Logging functions are missing from the stdlib and I don’t know of any plan in the foreseeable future to add them. The same goes for still missing language features needed to implement more a useful logging solution: like getting the module name and line number “automagically” to the logger. So we don’t seem any closer to a stdlib solution.
And while I would really prefer a stdlib solution, there also doesn’t seem to be a commonly adopted “standardized” solution. The fragmented, partly maintained, open source solutions, are really not a good solution for the problem.
BUT! (Common replies I get)
- “We don’t want a bloated stdlib!” — Another library in the stdlib doesn’t really matter in the backend, where node.js processes live. Besides, my latest node.js service with only 24 direct dependencies (2 of them are connected to logging, 9 for linting and testing) has a sprawling node_modules with 1404 folders and subfolders! I wonder how many of them are logging related, but surely, node modules bloat is not a real concern in the community.
- “It won’t conform with frontend js in the browser” — While Emcascript committees do take the browser as a major target, Node.js does already have libs (think fs for example) that have no place in the browser. That’s cool, it’s a different runtime.
- “We already got winston. Just use winston”(Replace winston with bunyan/log4js or your prefered logging solution) — See above. While Some of those libs are nice and not utterly broken, they still suffer from the lack of logging primitives allowing them to be a full logging solution. And even if you did configure winston to do all your app logging correctly you’ll be out of luck with your installed npm modules. Winston can’t help you with that.
- “We can just change the prototype to do whatever we want” — Oh well, even if everyone used console.log (which they don’t) this still doesn’t look like a great idea, changing the behavior of a built-in function. I’m quite sure that every linter would start screaming “red alert, red alert” if I did that.
So what can we do now?
Currently I’ve moved to use log4js in my projects which is a nice solution (within the existing constraints). It has a concept of appenders and levels (and the ability to control different levels for appenders with a dedicated appender which behaves like a filter: “logLevelFilter”).
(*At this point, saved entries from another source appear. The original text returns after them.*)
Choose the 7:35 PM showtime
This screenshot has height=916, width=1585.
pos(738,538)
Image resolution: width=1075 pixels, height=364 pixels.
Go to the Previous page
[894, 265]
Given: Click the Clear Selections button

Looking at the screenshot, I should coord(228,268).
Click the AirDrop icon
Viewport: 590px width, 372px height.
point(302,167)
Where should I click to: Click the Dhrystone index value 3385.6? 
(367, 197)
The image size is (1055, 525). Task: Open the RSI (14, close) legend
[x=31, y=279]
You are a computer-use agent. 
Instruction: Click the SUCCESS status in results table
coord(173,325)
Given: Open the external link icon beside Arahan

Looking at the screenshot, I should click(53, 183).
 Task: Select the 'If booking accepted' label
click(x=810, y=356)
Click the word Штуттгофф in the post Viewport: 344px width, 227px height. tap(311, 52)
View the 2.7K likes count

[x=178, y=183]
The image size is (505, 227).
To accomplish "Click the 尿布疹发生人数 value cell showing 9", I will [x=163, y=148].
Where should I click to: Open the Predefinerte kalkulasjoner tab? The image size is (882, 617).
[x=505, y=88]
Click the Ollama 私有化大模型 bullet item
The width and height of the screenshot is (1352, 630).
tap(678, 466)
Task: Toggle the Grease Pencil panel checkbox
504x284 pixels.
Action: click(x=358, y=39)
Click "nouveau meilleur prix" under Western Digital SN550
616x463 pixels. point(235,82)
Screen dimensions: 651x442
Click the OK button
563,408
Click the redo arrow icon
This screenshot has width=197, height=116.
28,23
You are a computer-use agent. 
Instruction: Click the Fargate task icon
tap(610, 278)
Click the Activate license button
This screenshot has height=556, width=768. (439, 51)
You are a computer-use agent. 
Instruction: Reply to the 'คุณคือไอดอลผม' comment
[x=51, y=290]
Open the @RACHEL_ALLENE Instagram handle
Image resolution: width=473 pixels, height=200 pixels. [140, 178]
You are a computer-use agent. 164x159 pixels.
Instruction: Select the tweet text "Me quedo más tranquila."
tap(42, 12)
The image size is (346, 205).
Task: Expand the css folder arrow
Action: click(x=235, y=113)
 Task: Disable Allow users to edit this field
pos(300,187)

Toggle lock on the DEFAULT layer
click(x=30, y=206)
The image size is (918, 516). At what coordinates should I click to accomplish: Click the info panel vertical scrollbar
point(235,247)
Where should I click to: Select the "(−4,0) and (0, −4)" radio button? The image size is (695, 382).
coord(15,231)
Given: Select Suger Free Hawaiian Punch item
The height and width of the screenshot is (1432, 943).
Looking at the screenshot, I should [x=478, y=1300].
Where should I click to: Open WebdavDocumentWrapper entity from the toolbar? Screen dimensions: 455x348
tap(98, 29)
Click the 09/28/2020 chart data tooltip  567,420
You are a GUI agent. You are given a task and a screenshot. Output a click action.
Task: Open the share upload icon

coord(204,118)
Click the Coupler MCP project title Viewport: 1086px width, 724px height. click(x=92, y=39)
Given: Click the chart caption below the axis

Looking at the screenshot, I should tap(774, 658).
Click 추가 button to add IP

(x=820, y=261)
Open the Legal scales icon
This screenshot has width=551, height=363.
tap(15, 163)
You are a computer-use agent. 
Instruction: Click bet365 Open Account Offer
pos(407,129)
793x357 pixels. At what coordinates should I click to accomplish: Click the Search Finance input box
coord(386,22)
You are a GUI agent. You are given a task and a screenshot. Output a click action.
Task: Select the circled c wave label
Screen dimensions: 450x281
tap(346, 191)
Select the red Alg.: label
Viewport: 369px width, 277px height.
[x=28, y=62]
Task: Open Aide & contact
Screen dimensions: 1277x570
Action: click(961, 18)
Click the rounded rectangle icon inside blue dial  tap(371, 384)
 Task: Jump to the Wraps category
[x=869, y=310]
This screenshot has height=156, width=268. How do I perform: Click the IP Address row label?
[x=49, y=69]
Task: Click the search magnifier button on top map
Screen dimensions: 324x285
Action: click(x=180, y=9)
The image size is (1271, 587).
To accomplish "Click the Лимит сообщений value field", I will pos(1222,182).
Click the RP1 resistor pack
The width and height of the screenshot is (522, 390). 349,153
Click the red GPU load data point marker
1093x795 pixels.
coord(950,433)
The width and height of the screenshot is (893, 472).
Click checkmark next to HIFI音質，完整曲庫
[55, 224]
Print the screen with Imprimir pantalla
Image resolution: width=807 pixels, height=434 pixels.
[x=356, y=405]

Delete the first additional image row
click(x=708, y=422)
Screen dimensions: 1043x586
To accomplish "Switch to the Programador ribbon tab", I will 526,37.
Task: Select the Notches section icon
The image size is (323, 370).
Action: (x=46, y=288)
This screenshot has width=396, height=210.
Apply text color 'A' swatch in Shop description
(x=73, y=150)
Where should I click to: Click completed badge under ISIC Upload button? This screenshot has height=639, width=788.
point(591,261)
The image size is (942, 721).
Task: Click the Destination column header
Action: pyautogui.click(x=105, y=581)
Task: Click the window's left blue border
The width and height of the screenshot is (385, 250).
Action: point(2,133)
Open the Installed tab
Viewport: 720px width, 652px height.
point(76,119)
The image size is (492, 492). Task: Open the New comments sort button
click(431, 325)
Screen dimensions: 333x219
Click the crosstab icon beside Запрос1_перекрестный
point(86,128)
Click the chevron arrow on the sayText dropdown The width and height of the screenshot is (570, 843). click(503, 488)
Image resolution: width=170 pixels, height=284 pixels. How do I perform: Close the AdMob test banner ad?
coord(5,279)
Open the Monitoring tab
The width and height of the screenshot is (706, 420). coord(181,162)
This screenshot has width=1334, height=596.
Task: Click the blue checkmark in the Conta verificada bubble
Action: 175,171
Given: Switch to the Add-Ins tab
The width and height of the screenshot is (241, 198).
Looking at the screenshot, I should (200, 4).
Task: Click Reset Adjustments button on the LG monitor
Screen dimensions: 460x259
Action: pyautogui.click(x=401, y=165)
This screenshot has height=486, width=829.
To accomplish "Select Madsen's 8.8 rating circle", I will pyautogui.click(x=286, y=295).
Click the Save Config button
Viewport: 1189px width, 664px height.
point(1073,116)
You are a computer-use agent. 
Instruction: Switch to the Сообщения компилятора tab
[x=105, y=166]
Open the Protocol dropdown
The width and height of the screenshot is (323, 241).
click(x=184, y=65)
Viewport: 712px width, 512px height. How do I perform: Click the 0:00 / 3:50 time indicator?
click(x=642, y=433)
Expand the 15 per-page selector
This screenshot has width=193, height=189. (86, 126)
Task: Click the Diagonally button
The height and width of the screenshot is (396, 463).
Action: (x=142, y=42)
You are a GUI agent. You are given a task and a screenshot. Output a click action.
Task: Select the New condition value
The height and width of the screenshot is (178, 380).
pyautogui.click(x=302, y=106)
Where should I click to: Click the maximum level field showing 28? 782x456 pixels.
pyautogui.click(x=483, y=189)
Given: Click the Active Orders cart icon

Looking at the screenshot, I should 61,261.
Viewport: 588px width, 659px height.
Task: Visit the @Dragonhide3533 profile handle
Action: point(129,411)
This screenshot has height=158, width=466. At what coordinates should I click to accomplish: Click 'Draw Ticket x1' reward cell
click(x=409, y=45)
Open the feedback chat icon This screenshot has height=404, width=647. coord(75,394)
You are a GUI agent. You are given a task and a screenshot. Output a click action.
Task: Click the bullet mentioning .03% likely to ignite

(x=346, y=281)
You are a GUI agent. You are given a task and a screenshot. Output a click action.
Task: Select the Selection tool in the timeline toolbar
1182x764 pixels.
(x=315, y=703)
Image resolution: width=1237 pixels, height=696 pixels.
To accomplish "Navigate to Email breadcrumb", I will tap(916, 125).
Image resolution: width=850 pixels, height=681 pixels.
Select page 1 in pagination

Log4js also has a companion log4js-api library which I use in installable npm modules. Log4js-api allows my lb to use a logger, but it won’t do anything unless the app using the library has log4js installed and appenders configured. Some open source library expose logging as configuration with environment variables or object/file config. Other libs allow me to pass a logger function while initializing and use it. Those two solutions are far from perfect, but better then the vast majority of npm libraries I’ve encountered which just ignore this and log/console print whatever and however they want.
A way forward?
Maybe the way forward can work around the steering committees? Maybe logging libs can adapt the idea of a logging stub (like log4js-api) with a common api for logging and configuring, which any logging app can connect to and configure? Maybe we can at least standardize the different configuration options, so all logging libs can read a common logging configuration? I sure hope so, but I’m afraid the fragmented landscape of js libs won’t help us to get there. I believe that part of node.js growing up should include adding logging as part of the platform.